(If diet and exercise stuff is triggery for you, please page down. Also, please note, I totally support anybody's right to define the terms by which they live in their body and to be healthy at any size. I'm an athlete with prehypertension and three diabetic grandparents. For me, it really was a matter of life and death to become more active and take some stress off my heart and joints.)
Here's what I looked like in 2004:
Photo by Michael Curry. Wow, look at that Hammered ARC.
That's actually a flattering photo except for the giant zit on my chin. Here's an unflattering one:
Photo by Trevor Dufault, circa 2006. Tiny feet!
Shortly after that Worldcon, I realized that I was not doing myself any favors and that if I didn't want to die of diabetes and hypertension, I needed to eat better and exercise. There have been a lot of ups and downs, and I don't actually know what my peak weight was (I didn't get a scale until December of that year, when I had already been making efforts for a while) but I'm guessing it was roughly a hundred pounds more than I weigh now. So call that 290 pounds, since by year's end I was at 250 and change.)
More significantly, I couldn't get out of a chair without grunting. And we won't talk about my blood pressure. I lost a bunch more weight in the first half of 2005, and it came back in the last half when I was busy getting divorced. Sometimes, other stuff gets in the way.

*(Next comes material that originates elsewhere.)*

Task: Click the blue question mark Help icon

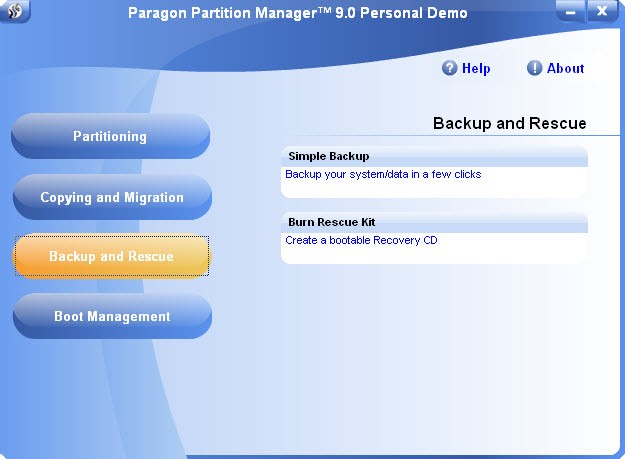Action: [449, 68]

Anyway, when I got back to the East Coast, I got pretty serious about exercise and tracking my food and limiting alcohol and simple carbs. It has not always been easy, and there have been setbacks.
But I ran five and a half miles this morning, and I dusted the dog by the end of it. Usually, he's the one dragging me.
Here's what I look like now, at 187 pounds:
Okay, it's blurry and my hair's wet. But I promise smell good!
I still am twenty-thirty pounds from my goal weight... but at this point it's a matter of protecting my joints when I run and climb. I'm healthy, I am happy with the way I look, and--as I said--I can run five miles.
Lessons learned: the Discipline (my personalized version of the Hacker Diet: tracking calories expended versus calories consumed, making sure I get enough protein, limiting simple carbs and eating plenty of complex ones and healthy fats) works, and leaves me feeling awesome. 130 pounds may be the socially acceptable maximum weight for a 5'8" woman, but it'd be fucking ridiculous on me. Staying healthy and fit takes a lot of work, but it's probably worth it. And I don't feel like I'm a third smaller than I used to be--and sometimes I look at myself in the mirror and think, "Where did I KEEP it all?!" I have lost more than the weight of my dog. And he's a big dog.
Morals of this story: It is often possible to get healthier, no matter where you start. I feel younger and more vigorous at 40 than I did at 33. Since I pretty much missed my thirties the first time through, I am going to retroactively declare those my eighties, and start over.